* **TASK DETAILS**
With both ends included, repeat exactly the lines of the entries below from the one containing "The width and height of the screenshot is (1366, 726)." down to the one containing "Task: Click the marketplace", and no others.

* **INPUT DATA**
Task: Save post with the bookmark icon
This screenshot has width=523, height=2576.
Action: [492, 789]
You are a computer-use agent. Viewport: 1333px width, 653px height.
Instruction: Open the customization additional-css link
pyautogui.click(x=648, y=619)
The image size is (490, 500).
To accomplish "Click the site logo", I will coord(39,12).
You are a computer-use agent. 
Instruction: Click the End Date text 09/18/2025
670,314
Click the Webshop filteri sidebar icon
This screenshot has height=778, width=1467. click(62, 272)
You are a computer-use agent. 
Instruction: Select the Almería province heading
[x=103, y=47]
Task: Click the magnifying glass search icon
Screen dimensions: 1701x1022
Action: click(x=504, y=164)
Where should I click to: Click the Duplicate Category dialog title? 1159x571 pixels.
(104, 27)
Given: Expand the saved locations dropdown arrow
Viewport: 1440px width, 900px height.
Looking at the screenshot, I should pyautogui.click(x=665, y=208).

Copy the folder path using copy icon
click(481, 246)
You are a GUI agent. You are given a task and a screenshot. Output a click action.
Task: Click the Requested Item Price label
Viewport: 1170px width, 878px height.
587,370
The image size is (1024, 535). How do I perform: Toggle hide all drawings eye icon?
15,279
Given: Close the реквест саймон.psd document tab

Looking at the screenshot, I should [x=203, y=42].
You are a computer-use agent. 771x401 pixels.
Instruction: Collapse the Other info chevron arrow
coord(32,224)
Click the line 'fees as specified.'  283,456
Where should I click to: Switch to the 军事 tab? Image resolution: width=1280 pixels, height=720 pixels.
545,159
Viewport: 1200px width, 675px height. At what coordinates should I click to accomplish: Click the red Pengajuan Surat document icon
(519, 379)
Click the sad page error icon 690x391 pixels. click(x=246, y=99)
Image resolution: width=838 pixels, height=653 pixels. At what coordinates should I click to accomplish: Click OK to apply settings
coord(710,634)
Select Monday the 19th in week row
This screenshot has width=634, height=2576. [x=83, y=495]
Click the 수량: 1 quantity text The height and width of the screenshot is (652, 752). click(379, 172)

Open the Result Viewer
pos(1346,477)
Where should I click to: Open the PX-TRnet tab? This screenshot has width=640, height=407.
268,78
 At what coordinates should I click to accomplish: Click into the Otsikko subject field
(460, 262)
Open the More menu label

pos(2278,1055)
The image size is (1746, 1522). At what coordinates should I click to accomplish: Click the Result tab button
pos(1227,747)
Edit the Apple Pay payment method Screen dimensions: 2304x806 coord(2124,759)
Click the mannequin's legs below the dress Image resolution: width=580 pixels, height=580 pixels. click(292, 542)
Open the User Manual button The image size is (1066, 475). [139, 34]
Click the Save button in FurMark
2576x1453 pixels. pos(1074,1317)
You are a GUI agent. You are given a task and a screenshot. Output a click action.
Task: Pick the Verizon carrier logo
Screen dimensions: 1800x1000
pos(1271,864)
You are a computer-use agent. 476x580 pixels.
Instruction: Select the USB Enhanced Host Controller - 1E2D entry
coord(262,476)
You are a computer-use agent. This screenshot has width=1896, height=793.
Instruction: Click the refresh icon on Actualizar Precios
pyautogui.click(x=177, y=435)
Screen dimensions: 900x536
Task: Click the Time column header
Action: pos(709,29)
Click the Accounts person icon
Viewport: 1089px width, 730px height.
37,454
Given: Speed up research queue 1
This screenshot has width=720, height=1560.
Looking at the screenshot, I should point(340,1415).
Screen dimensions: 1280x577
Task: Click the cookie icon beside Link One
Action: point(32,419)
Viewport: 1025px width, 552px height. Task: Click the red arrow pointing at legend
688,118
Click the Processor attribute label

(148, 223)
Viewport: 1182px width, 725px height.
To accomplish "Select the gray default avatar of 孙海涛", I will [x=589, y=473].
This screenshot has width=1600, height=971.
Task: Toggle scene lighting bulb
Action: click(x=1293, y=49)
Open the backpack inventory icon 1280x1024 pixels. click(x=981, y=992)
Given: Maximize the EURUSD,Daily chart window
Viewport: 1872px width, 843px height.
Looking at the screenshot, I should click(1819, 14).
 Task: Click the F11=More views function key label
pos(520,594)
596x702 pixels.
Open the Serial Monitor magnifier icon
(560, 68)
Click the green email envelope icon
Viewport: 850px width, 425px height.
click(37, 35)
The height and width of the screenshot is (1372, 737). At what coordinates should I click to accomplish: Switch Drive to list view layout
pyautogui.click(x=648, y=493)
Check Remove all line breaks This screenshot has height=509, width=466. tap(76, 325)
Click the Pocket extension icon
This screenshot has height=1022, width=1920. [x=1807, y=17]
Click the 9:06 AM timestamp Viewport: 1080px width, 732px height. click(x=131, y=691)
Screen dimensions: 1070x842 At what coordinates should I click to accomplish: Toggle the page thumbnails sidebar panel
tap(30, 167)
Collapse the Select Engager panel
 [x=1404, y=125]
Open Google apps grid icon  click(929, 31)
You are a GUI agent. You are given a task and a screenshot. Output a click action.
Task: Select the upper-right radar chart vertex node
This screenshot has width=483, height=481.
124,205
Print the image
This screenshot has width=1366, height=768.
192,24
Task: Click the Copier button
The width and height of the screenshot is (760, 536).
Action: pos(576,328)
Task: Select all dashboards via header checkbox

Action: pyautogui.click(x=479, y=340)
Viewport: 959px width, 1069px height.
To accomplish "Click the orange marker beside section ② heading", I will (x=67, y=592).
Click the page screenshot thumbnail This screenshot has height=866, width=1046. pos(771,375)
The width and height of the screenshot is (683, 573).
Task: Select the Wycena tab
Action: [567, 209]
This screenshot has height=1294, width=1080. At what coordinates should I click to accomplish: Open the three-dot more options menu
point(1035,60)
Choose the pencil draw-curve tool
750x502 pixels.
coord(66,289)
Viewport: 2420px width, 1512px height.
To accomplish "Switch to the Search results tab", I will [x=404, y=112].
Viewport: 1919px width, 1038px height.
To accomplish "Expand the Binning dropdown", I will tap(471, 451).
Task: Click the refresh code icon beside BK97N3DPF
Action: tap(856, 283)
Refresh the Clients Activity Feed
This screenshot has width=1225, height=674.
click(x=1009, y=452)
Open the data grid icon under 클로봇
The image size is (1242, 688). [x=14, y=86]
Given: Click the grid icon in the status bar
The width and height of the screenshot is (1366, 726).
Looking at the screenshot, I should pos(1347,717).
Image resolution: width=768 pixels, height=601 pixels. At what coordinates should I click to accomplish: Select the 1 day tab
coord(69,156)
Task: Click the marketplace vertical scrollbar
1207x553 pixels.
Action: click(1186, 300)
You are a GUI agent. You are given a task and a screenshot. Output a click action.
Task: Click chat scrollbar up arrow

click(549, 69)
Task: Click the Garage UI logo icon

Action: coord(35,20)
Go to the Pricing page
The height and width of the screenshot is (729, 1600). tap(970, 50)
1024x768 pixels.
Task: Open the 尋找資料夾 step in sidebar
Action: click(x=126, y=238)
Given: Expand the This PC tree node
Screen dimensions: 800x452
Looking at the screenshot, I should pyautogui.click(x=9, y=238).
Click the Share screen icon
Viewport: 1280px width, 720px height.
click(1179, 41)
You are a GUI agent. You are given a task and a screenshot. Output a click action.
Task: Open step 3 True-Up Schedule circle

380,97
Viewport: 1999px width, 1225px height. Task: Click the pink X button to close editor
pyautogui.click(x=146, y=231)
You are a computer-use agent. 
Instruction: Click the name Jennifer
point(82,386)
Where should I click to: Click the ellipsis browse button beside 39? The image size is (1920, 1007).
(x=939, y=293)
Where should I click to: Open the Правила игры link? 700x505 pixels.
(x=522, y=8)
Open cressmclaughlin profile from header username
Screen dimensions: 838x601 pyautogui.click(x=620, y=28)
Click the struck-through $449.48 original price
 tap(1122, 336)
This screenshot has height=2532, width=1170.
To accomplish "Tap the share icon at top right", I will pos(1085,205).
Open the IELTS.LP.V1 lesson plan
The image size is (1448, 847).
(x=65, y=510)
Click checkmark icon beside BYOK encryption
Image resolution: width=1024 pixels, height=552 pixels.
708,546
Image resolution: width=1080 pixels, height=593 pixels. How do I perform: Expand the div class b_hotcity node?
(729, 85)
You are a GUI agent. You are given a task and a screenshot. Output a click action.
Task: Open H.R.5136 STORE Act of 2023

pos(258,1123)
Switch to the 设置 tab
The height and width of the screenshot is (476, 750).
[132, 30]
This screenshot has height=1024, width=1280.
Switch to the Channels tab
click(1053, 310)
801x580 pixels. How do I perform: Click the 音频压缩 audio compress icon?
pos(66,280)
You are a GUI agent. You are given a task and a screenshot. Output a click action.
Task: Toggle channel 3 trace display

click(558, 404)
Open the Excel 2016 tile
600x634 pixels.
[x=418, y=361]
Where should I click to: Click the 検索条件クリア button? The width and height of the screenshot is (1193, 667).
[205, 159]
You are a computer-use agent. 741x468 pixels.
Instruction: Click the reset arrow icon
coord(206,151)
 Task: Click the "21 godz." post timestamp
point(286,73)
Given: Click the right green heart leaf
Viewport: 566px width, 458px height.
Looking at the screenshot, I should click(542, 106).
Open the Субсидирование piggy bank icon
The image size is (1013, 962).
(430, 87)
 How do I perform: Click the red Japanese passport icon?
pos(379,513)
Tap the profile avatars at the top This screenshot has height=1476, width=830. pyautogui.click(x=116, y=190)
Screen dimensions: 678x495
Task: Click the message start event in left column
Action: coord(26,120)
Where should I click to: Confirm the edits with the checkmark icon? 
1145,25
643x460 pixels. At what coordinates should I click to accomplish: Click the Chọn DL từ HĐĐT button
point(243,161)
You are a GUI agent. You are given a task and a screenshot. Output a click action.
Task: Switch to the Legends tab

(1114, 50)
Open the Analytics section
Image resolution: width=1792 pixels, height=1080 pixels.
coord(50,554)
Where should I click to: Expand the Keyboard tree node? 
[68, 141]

* **ANSWER TO THIS TASK**
The width and height of the screenshot is (1366, 726).
Looking at the screenshot, I should pos(1347,717).
Image resolution: width=768 pixels, height=601 pixels. At what coordinates should I click to accomplish: Select the 1 day tab
coord(69,156)
Task: Click the marketplace vertical scrollbar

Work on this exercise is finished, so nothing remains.